Directions for this task: Collect the lines of the entries where "with" shows up.

── Entries shown

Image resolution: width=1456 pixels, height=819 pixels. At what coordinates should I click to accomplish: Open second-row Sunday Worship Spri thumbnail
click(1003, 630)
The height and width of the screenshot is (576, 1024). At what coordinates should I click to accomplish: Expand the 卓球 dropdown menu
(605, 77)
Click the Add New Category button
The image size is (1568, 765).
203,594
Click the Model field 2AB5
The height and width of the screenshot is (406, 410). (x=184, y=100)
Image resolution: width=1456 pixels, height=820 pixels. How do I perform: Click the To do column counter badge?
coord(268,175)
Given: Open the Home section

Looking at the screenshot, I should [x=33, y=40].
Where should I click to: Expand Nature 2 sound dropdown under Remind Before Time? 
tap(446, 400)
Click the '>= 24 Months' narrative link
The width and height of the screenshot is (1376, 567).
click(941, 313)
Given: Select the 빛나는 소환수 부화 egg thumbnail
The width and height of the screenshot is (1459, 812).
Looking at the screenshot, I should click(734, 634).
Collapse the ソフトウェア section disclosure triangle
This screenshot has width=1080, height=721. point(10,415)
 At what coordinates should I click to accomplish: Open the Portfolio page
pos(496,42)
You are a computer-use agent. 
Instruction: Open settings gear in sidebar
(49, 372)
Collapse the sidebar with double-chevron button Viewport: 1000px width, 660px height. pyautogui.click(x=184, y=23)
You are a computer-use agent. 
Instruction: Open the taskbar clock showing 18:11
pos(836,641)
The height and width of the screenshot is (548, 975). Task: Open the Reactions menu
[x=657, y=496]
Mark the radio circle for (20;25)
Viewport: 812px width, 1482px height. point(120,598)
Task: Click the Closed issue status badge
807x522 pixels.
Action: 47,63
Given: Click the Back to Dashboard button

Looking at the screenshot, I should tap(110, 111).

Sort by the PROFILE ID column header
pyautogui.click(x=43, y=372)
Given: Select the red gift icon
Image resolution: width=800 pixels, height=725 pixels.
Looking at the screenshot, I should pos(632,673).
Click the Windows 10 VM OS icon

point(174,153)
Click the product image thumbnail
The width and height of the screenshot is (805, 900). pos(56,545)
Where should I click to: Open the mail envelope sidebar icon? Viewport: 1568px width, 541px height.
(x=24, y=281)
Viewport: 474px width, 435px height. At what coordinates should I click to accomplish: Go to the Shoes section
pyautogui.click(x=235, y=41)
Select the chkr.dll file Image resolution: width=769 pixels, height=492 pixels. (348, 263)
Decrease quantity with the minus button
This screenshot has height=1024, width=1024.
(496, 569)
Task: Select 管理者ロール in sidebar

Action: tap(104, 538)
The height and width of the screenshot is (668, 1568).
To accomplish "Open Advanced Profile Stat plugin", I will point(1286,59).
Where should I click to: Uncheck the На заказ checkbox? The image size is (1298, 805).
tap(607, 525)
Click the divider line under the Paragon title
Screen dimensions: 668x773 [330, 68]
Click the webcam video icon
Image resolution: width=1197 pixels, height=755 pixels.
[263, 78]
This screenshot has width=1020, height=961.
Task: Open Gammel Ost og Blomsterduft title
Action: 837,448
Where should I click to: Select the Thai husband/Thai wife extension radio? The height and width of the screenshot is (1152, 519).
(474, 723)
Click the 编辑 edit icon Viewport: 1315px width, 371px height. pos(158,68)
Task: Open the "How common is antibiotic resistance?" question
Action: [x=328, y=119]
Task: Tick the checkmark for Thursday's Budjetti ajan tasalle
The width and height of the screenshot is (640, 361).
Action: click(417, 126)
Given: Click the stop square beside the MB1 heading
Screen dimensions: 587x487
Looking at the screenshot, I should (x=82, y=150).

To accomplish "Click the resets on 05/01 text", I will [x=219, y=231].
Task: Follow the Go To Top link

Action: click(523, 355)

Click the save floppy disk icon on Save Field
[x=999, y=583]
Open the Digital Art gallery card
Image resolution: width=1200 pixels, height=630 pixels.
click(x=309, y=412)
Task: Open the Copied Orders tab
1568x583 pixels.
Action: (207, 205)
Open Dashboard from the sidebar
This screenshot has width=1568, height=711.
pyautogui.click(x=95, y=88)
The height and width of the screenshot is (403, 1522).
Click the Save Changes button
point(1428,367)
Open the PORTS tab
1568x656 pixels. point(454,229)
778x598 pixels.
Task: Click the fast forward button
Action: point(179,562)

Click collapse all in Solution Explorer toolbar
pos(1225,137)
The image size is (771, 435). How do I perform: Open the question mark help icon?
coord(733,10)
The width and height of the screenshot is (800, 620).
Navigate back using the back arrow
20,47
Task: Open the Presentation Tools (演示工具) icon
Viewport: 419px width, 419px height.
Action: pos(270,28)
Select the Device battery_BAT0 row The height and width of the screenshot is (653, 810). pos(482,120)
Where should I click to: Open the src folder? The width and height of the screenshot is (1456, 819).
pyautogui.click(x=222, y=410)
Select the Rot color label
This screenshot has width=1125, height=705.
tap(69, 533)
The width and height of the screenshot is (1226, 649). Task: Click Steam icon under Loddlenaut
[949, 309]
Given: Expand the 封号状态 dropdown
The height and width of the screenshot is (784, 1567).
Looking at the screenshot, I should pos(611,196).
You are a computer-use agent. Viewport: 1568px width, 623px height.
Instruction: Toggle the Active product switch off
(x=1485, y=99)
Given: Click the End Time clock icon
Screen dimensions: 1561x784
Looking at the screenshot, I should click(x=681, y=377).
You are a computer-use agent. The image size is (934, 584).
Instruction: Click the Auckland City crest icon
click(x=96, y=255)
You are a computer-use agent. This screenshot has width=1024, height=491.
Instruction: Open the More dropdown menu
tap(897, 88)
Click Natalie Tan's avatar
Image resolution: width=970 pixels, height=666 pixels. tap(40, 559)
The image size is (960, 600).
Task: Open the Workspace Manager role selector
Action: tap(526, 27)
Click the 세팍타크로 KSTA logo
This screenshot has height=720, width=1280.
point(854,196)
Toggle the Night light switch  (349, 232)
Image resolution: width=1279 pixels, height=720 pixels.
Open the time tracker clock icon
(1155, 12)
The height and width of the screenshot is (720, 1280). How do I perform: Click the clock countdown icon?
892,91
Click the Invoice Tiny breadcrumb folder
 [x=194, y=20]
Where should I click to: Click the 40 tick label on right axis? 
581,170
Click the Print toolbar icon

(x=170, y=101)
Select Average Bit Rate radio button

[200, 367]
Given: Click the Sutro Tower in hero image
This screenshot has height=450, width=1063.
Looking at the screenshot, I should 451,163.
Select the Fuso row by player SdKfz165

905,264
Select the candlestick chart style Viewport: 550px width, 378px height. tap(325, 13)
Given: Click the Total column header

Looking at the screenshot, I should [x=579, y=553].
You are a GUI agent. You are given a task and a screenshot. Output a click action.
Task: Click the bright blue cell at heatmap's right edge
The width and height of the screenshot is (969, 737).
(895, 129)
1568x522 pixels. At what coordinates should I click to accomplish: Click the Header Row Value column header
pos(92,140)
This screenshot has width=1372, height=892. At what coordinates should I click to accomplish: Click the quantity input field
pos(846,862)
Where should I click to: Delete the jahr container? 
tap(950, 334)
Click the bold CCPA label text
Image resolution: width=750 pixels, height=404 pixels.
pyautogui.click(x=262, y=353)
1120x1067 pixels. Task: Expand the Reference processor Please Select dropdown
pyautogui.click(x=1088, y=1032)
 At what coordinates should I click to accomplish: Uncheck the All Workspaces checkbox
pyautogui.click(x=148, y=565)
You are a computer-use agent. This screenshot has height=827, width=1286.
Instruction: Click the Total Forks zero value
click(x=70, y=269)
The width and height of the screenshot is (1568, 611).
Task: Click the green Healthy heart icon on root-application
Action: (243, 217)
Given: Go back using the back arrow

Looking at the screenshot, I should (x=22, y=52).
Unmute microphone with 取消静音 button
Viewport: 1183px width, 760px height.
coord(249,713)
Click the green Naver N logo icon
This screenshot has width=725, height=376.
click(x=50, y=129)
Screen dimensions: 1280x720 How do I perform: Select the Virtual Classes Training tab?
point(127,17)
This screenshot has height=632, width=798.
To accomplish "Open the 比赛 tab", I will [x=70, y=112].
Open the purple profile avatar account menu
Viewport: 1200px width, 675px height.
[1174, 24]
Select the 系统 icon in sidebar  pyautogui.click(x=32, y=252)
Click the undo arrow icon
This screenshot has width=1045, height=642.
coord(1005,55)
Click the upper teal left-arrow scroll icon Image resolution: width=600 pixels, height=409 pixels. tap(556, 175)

────

Solution to the problem:
Collapse the sidebar with double-chevron button Viewport: 1000px width, 660px height. pyautogui.click(x=184, y=23)
Decrease quantity with the minus button
Unmute microphone with 取消静音 button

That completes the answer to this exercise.